Glypican-3 as a Target for Immune Based Therapy in Hepatocellular Carcinoma

Abstract

Glypican-3 (GPC3) is expressed on most hepatocellular carcinoma (HCC) cells and associated with liver tumorigenesis. This chapter provides a review of GPC3 as an emerging target in various investigational immunotherapies, with a focus on cancer vaccines, human or humanized antibodies, bispecific antibodies, immunotoxins, and chimeric antigen receptor (CAR) T cells. GPC3 peptide-based vaccines have been shown to prevent HCC recurrence after surgery.
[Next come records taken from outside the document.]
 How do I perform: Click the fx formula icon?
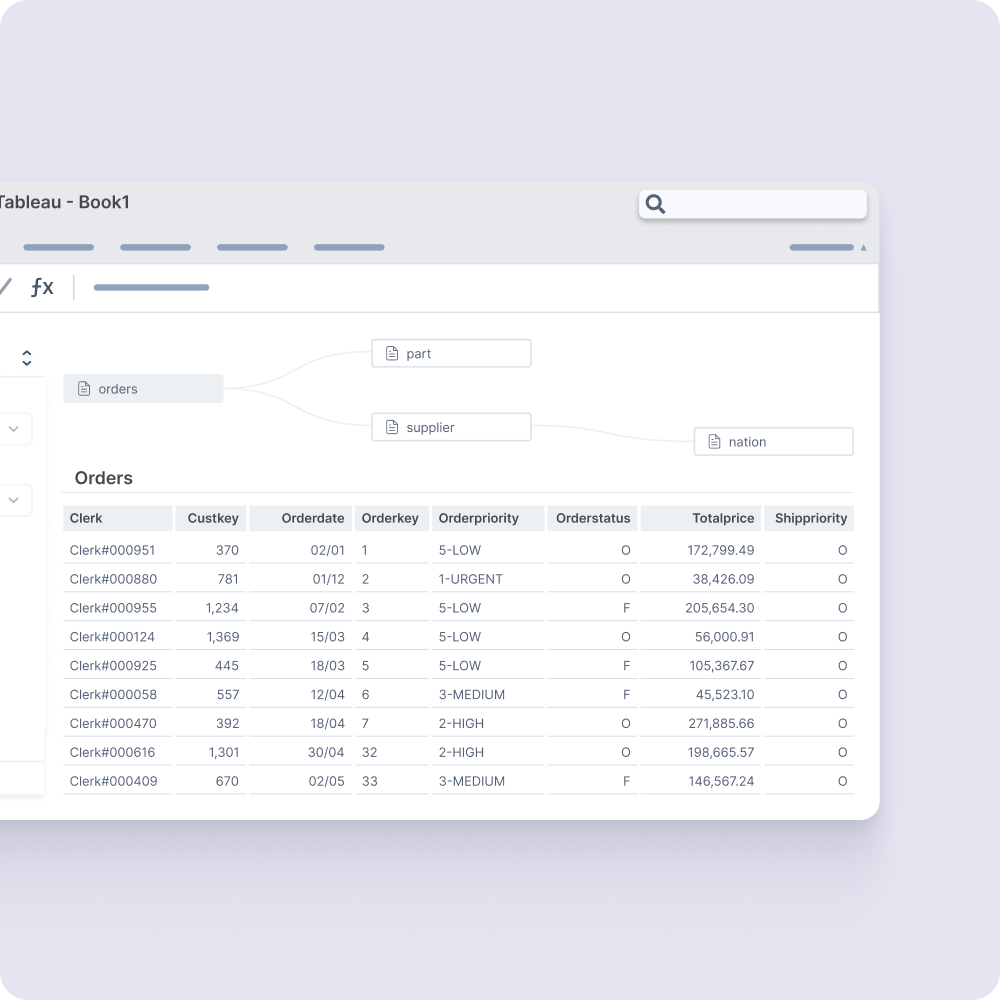(42, 287)
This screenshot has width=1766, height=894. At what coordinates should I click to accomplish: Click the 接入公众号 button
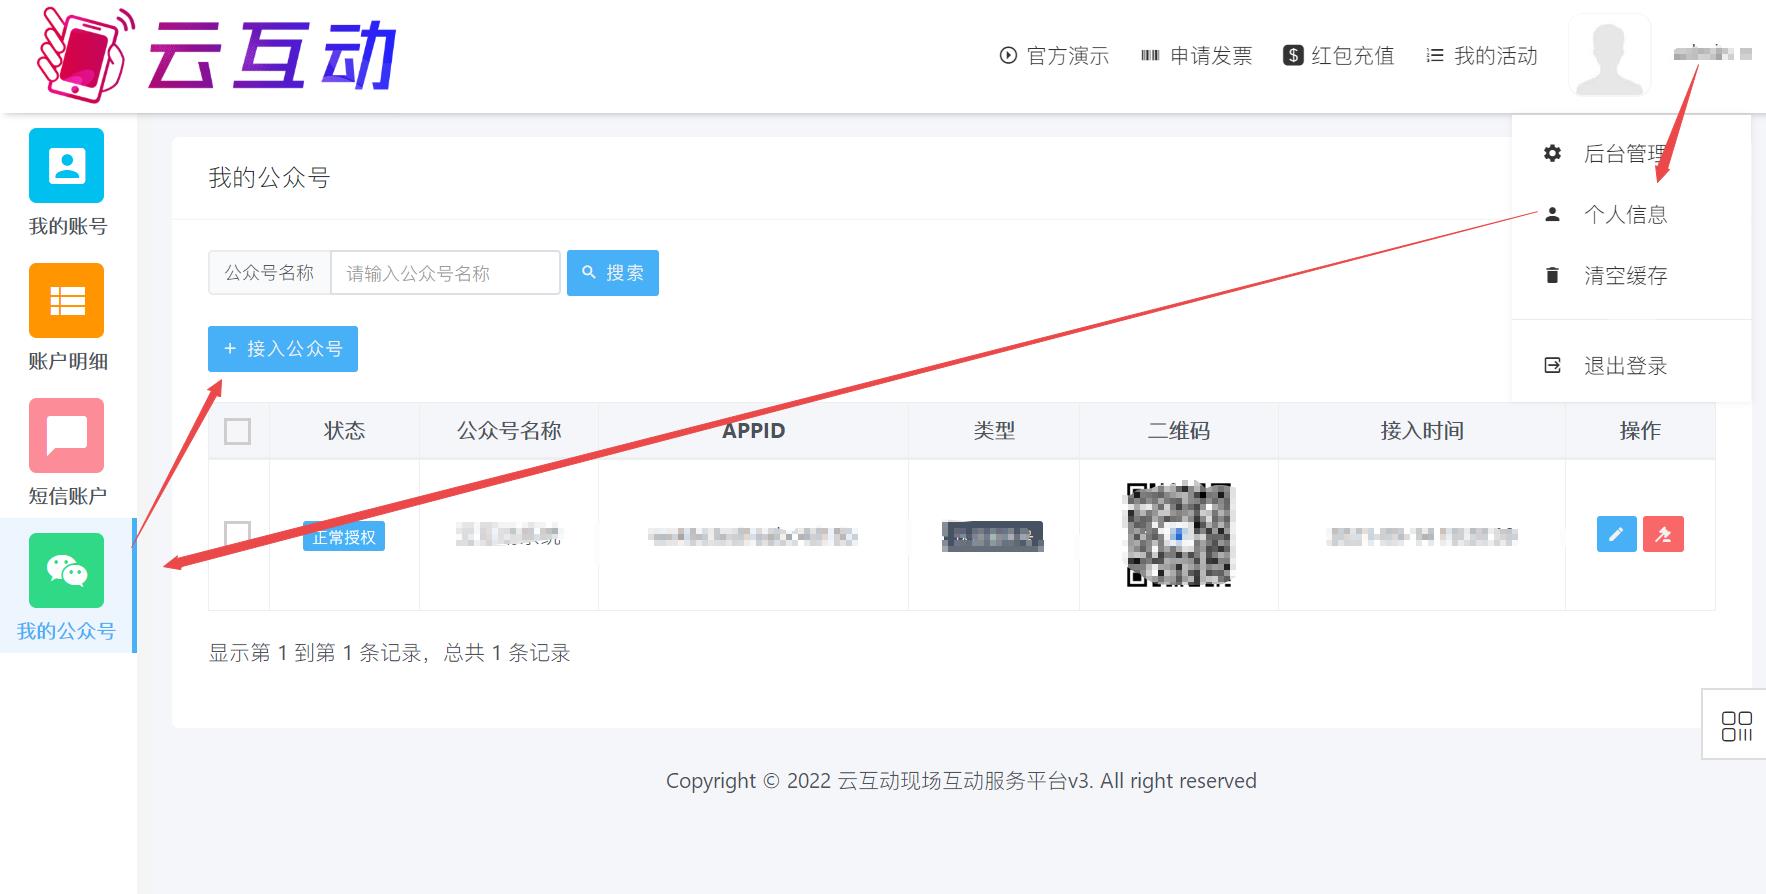tap(283, 349)
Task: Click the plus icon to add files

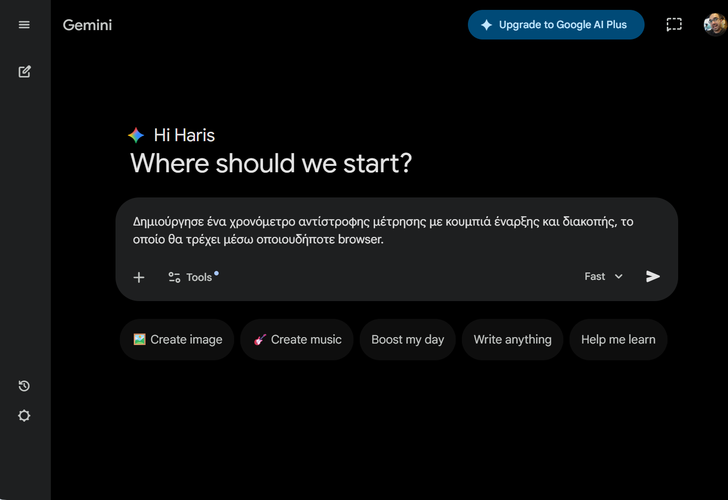Action: click(x=139, y=277)
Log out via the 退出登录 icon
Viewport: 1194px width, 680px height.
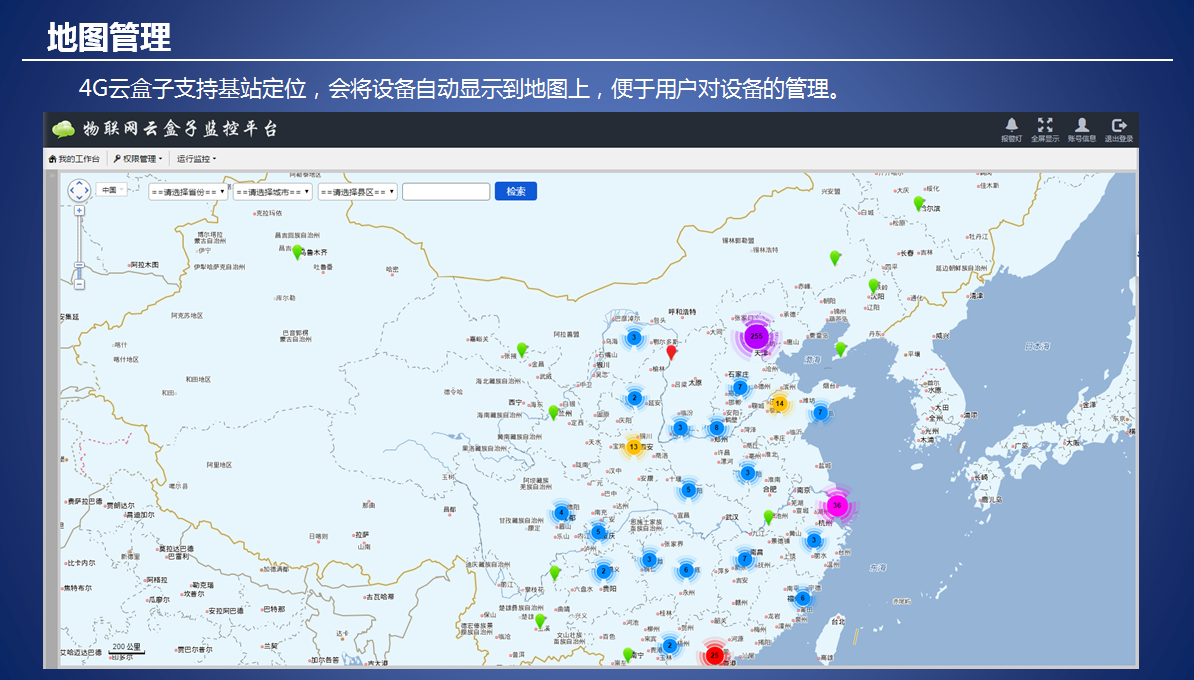tap(1119, 126)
Interestingly, the patients with the best protection have anti-GPC3 CD4+ T cell response regardless of CD8+ T cell response. Several monoclonal antibodies including GC33, YP7, HN3 and HS20, each with a distinct epitope on GPC3, are being tested in preclinical or clinical stages. GC33 and YP7 recognize the C terminal end of GPC3. HN3 targets a cryptic Wnt binding site in the core protein of GPC3. HS20 binds a Wnt binding domain on the heparan sulfate chain. The HN3 and HS20 antibodies inhibit Wnt/Yap signaling and suppress HCC cell growth. To improve anti-tumor efficacy, anti-GPC3 immunotoxins and CAR-T cell therapies have been developed. The Wnt-blocking HN3 immunotoxin is more potent than YP7 immunotoxin. With an engineered toxin, the HN3-mPE24 immunotoxin can be given at high doses repeatedly to regress HCC xenograft tumor in mice. The CAR T-cell therapy also shows a great promise. The GC33 CAR T cells inhibit established HCC xenograft tumors in mice. Several CARs targeting different epitopes of GPC3 (including HN3) are being tested. Ongoing preclinical and clinical studies will help define the utility of GPC3 as a therapeutic target for liver cancer therapy.